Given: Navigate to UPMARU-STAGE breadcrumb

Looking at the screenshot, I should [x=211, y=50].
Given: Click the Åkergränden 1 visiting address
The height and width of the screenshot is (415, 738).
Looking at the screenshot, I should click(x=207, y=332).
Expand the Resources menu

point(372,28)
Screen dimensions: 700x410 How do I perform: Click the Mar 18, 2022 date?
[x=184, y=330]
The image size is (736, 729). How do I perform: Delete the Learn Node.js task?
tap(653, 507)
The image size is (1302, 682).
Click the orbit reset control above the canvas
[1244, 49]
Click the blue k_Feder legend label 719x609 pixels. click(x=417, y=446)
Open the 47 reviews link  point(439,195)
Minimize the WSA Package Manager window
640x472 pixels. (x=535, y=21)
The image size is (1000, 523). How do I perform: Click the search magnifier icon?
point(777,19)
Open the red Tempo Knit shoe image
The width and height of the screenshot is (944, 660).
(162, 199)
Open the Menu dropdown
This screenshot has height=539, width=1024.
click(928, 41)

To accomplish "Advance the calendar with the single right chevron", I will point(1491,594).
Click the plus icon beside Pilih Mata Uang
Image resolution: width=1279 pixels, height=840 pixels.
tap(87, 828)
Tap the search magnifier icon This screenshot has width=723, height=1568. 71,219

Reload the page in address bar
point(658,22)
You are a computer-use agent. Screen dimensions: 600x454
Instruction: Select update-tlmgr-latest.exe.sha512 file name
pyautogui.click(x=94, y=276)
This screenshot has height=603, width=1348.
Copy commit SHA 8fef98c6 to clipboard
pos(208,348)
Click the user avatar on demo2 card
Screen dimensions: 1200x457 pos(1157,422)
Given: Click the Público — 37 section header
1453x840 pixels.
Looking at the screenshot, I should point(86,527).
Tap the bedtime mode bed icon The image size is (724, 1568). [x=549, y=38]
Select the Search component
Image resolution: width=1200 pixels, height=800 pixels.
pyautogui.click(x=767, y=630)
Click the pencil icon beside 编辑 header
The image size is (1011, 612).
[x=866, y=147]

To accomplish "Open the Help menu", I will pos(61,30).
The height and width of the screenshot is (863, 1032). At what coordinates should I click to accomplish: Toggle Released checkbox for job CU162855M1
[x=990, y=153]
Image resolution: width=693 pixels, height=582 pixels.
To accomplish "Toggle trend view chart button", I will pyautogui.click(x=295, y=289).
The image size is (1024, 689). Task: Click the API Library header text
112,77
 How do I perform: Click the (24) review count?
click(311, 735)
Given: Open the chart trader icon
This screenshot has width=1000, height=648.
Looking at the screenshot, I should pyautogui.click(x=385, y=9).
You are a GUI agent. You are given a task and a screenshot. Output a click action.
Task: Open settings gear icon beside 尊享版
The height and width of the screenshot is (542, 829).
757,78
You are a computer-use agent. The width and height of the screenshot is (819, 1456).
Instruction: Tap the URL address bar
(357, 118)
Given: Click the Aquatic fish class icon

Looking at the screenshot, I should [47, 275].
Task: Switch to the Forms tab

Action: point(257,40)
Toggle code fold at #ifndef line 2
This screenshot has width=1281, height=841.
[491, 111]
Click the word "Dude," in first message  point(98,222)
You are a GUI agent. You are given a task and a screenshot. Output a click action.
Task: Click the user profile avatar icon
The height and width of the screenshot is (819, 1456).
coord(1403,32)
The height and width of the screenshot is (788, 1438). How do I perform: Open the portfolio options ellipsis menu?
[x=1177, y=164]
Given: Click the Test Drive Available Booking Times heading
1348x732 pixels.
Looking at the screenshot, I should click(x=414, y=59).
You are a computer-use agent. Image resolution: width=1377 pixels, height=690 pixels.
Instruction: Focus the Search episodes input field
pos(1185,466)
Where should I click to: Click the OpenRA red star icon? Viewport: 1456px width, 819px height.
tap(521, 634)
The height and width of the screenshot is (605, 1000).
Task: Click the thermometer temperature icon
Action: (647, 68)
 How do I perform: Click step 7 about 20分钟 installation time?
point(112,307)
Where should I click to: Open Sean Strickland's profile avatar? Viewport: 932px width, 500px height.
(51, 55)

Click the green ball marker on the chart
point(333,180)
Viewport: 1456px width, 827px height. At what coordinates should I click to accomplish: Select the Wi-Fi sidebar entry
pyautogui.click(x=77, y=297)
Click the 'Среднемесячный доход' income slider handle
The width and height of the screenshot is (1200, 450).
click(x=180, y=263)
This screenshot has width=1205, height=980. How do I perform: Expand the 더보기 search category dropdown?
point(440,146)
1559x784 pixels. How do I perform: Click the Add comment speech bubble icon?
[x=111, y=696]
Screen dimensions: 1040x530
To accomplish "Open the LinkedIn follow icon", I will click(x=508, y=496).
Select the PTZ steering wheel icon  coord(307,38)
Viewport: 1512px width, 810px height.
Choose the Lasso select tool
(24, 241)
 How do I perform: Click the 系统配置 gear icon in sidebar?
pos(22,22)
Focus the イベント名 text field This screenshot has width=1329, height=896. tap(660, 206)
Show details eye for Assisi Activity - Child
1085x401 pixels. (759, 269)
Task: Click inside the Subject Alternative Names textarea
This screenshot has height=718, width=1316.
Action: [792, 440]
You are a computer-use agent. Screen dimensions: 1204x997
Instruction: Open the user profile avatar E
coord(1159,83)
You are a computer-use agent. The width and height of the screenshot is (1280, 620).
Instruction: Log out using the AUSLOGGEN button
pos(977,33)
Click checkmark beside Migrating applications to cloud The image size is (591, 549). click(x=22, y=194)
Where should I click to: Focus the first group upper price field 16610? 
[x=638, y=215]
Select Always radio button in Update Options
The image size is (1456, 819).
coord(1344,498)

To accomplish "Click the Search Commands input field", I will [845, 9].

### Work to complete:
Once you have read the material above, write all of it out again exactly.

### Answer for this exercise:
Given: Navigate to UPMARU-STAGE breadcrumb

Looking at the screenshot, I should [x=211, y=50].
Given: Click the Åkergränden 1 visiting address
The height and width of the screenshot is (415, 738).
Looking at the screenshot, I should click(x=207, y=332).
Expand the Resources menu

point(372,28)
Screen dimensions: 700x410 How do I perform: Click the Mar 18, 2022 date?
[x=184, y=330]
The image size is (736, 729). How do I perform: Delete the Learn Node.js task?
tap(653, 507)
The image size is (1302, 682).
Click the orbit reset control above the canvas
[1244, 49]
Click the blue k_Feder legend label 719x609 pixels. click(x=417, y=446)
Open the 47 reviews link  point(439,195)
Minimize the WSA Package Manager window
640x472 pixels. (x=535, y=21)
The image size is (1000, 523). How do I perform: Click the search magnifier icon?
point(777,19)
Open the red Tempo Knit shoe image
The width and height of the screenshot is (944, 660).
(162, 199)
Open the Menu dropdown
This screenshot has height=539, width=1024.
click(928, 41)

To accomplish "Advance the calendar with the single right chevron", I will point(1491,594).
Click the plus icon beside Pilih Mata Uang
Image resolution: width=1279 pixels, height=840 pixels.
tap(87, 828)
Tap the search magnifier icon This screenshot has width=723, height=1568. 71,219

Reload the page in address bar
point(658,22)
You are a computer-use agent. Screen dimensions: 600x454
Instruction: Select update-tlmgr-latest.exe.sha512 file name
pyautogui.click(x=94, y=276)
This screenshot has height=603, width=1348.
Copy commit SHA 8fef98c6 to clipboard
pos(208,348)
Click the user avatar on demo2 card
Screen dimensions: 1200x457 pos(1157,422)
Given: Click the Público — 37 section header
1453x840 pixels.
Looking at the screenshot, I should point(86,527).
Tap the bedtime mode bed icon The image size is (724, 1568). [x=549, y=38]
Select the Search component
Image resolution: width=1200 pixels, height=800 pixels.
pyautogui.click(x=767, y=630)
Click the pencil icon beside 编辑 header
The image size is (1011, 612).
[x=866, y=147]

To accomplish "Open the Help menu", I will pos(61,30).
The height and width of the screenshot is (863, 1032). At what coordinates should I click to accomplish: Toggle Released checkbox for job CU162855M1
[x=990, y=153]
Image resolution: width=693 pixels, height=582 pixels.
To accomplish "Toggle trend view chart button", I will pyautogui.click(x=295, y=289).
The image size is (1024, 689). Task: Click the API Library header text
112,77
 How do I perform: Click the (24) review count?
click(311, 735)
Given: Open the chart trader icon
This screenshot has width=1000, height=648.
Looking at the screenshot, I should pyautogui.click(x=385, y=9).
You are a GUI agent. You are given a task and a screenshot. Output a click action.
Task: Open settings gear icon beside 尊享版
The height and width of the screenshot is (542, 829).
757,78
You are a computer-use agent. The width and height of the screenshot is (819, 1456).
Instruction: Tap the URL address bar
(357, 118)
Given: Click the Aquatic fish class icon

Looking at the screenshot, I should [47, 275].
Task: Switch to the Forms tab

Action: point(257,40)
Toggle code fold at #ifndef line 2
This screenshot has width=1281, height=841.
[491, 111]
Click the word "Dude," in first message  point(98,222)
You are a GUI agent. You are given a task and a screenshot. Output a click action.
Task: Click the user profile avatar icon
The height and width of the screenshot is (819, 1456).
coord(1403,32)
The height and width of the screenshot is (788, 1438). How do I perform: Open the portfolio options ellipsis menu?
[x=1177, y=164]
Given: Click the Test Drive Available Booking Times heading
1348x732 pixels.
Looking at the screenshot, I should click(x=414, y=59).
You are a computer-use agent. Image resolution: width=1377 pixels, height=690 pixels.
Instruction: Focus the Search episodes input field
pos(1185,466)
Where should I click to: Click the OpenRA red star icon? Viewport: 1456px width, 819px height.
tap(521, 634)
The height and width of the screenshot is (605, 1000).
Task: Click the thermometer temperature icon
Action: (647, 68)
 How do I perform: Click step 7 about 20分钟 installation time?
point(112,307)
Where should I click to: Open Sean Strickland's profile avatar? Viewport: 932px width, 500px height.
(51, 55)

Click the green ball marker on the chart
point(333,180)
Viewport: 1456px width, 827px height. At what coordinates should I click to accomplish: Select the Wi-Fi sidebar entry
pyautogui.click(x=77, y=297)
Click the 'Среднемесячный доход' income slider handle
The width and height of the screenshot is (1200, 450).
click(x=180, y=263)
This screenshot has width=1205, height=980. How do I perform: Expand the 더보기 search category dropdown?
point(440,146)
1559x784 pixels. How do I perform: Click the Add comment speech bubble icon?
[x=111, y=696]
Screen dimensions: 1040x530
To accomplish "Open the LinkedIn follow icon", I will click(x=508, y=496).
Select the PTZ steering wheel icon  coord(307,38)
Viewport: 1512px width, 810px height.
Choose the Lasso select tool
(24, 241)
 How do I perform: Click the 系统配置 gear icon in sidebar?
pos(22,22)
Focus the イベント名 text field This screenshot has width=1329, height=896. tap(660, 206)
Show details eye for Assisi Activity - Child
1085x401 pixels. (759, 269)
Task: Click inside the Subject Alternative Names textarea
This screenshot has height=718, width=1316.
Action: [792, 440]
You are a computer-use agent. Screen dimensions: 1204x997
Instruction: Open the user profile avatar E
coord(1159,83)
You are a computer-use agent. The width and height of the screenshot is (1280, 620).
Instruction: Log out using the AUSLOGGEN button
pos(977,33)
Click checkmark beside Migrating applications to cloud The image size is (591, 549). click(x=22, y=194)
Where should I click to: Focus the first group upper price field 16610? 
[x=638, y=215]
Select Always radio button in Update Options
The image size is (1456, 819).
coord(1344,498)

To accomplish "Click the Search Commands input field", I will [845, 9].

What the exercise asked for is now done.